Title: The Queen of the Tearling (The Queen of the Tearling #1)

Author: Erika Johansen

Release Date: April 14, 2015

Publisher: Harper Paperbacks

Format: Paperback

Page Number: 464

Source: TBR Pile

Magic, adventure, mystery, and romance combine in this epic debut in which a young princess must reclaim her dead mother’s throne, learn to be a ruler—and defeat the Red Queen, a powerful and malevolent sorceress determined to destroy her.

On her nineteenth birthday, Princess Kelsea Raleigh Glynn, raised in exile, sets out on a perilous journey back to the castle of her birth to ascend her rightful throne. Plain and serious, a girl who loves books and learning, Kelsea bears little resemblance to her mother, the vain and frivolous Queen Elyssa. But though she may be inexperienced and sheltered, Kelsea is not defenseless: Around her neck hangs the Tearling sapphire, a jewel of immense magical power; and accompanying her is the Queen’s Guard, a cadre of brave knights led by the enigmatic and dedicated Lazarus. Kelsea will need them all to survive a cabal of enemies who will use every weapon—from crimson-caped assassins to the darkest blood magic—to prevent her from wearing the crown.

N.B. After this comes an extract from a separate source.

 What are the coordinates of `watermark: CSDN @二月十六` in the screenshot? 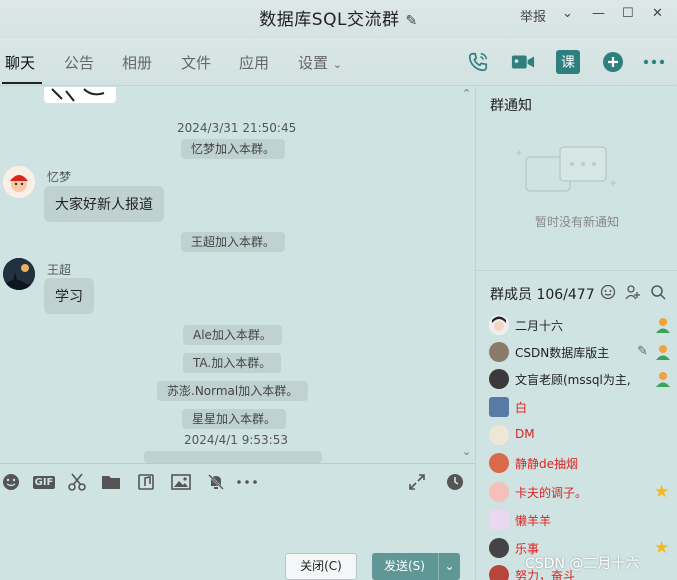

Despite her royal blood, Kelsea feels like nothing so much as an insecure girl, a child called upon to lead a people and a kingdom about which she knows almost nothing. But what she discovers in the capital will change everything, confronting her with horrors she never imagined. An act of singular daring will throw Kelsea’s kingdom into tumult, unleashing the vengeance of the tyrannical ruler of neighboring Mortmesne: the Red Queen, a sorceress possessed of the darkest magic. Now Kelsea will begin to discover whom among the servants, aristocracy, and her own guard she can trust.

But the quest to save her kingdom and meet her destiny has only just begun—a wondrous journey of self-discovery and a trial by fire that will make her a legend . . . if she can survive.

This book will be a beautifully designed package with illustrated endpapers, a map of the Tearling, and a ribbon marker.

3 out of 5 stars


I’m kind of torn between giving this 3 stars and giving this 4 stars, but I don’t do half stars…. I really liked the last half of this, but the beginning was so so so slow. I listened to this on audio and read it in physical format because I wanted to read while driving. I kind of wish that I could have listened to the second half on the car ride because it was much more exciting, but such is life.

This book followed Kelsea who is now the Queen of the Tearling, as the title suggests. She has been living in solitude with her guardians for 19 years, and she’s taken away on her 19th birthday to become the Queen. She’s always known this was how it had to be, but she still wasn’t as prepared as she thought she should have been. Her mother was known for poor decisions, but Kelsea wasn’t told about her failures. She lived a sheltered life with lots of academic classes and always thrived in the stories she got to read from the fiction books in her house.

I really love the premise for this book, but I don’t think it was executed as well as it could have been. If I were to rate the first quarter of this book I probably would have given it a 2 stars, but by the end I was feeling 4 stars. I don’t know. There were quite a few issues about this book that I wasn’t fond of.

There was an instalove situation that pissed me off. So first off. Kelsea has never seen a large group of people in her life, so why the hell would she be able to be in love with someone. Also, how would she know how to flirt well? Umm. She wouldn’t. The only man she had ever been exposed to was Barty, her father figure. Hmm. I hate instalove, and I couldn’t appreciate the love because it felt so rushed.

I also didn’t like that there was so much unknown to the reader. I’m all for figuring out as you go, but I like when you know a little more than the characters know. I like being one step ahead, but it always felt as if you were dragging behind. Not a fan of that at all.

It was cool because by the end you got to see a little of the power with the sapphire necklaces, but you only got a taste, so you want more. Clever. I’m impressed with your miniature cliff hangers, Ms. Johansen.

Overall I think this was a good book. I’m interested to see what happens in the next ones. I definitely recommend audiobooks in general because I think I’ve fallen in love.